A comparison of student achievement across pedagogical modalities
active learning, passive learning, academic performance
Recent research provides evidence that students’ active participation in course activities creates stronger connections and enables deeper levels of information processing and learning compared to passive teaching and learning methods (Nurbavliyev et al., 2022). The present study investigated the relationship between active and passive learning across different pedagogical modalities and its effect on academic performance. We hypothesized that students in the active learning group would perform better academically than students in the passive learning group. Participants were students enrolled in hybrid or in-person PSYC 105 courses at MacEwan University. Our sample size for our analyses related to academic performance included 24 participants, 14 from the active group and 10 from the passive group. Our sample size for our correlational analyses included 97 participants. Throughout the semester, participants in the active condition completed activities and participants in the passive condition heard a lecture. Academic performance was measured based on participants’ performance on eight standardized multiple-choice questions embedded into each class's midterm and final exams, and overall midterm and final exam grades. We also investigated if certain student characteristics moderate the effect of activities on retention.
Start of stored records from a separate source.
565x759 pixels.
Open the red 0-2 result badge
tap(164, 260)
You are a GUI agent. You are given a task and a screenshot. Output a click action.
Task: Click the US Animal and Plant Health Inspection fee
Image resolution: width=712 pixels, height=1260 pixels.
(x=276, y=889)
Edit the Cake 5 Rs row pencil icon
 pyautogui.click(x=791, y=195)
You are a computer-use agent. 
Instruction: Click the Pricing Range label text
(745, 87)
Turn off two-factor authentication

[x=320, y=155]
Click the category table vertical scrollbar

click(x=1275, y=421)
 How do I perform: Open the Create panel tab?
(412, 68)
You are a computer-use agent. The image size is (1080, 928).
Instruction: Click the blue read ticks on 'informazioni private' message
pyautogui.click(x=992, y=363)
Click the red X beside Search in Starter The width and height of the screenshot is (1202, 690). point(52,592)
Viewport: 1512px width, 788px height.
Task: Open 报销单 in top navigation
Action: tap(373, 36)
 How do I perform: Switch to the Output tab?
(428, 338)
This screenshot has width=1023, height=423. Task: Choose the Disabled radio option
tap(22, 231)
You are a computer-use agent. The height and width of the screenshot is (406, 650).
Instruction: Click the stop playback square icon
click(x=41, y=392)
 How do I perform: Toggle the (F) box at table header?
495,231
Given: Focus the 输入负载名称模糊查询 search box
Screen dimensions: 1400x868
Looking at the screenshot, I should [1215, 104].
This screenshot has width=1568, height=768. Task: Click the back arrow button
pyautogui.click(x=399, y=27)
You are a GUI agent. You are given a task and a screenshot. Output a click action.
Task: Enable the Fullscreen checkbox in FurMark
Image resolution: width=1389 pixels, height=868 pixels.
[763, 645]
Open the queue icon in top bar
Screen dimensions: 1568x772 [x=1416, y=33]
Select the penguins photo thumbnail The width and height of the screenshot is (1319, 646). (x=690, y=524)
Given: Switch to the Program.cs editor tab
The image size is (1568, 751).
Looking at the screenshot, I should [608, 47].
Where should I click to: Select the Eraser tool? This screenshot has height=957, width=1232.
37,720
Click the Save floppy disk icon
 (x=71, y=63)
Participants filled out questionnaire items assessing personality, self-regulation, procrastination, and test anxiety. Our results showed that students in the active learning condition performed better than those in the passive learning condition. We also found a moderately positive relationship between procrastination and test anxiety, and neuroticism and test anxiety. These results illustrate the potential benefits of universities offering more opportunities for active learning on students’ academic performance.
Presented on April 20, 2023 at Student Research Day held at MacEwan University in Edmonton, Alberta.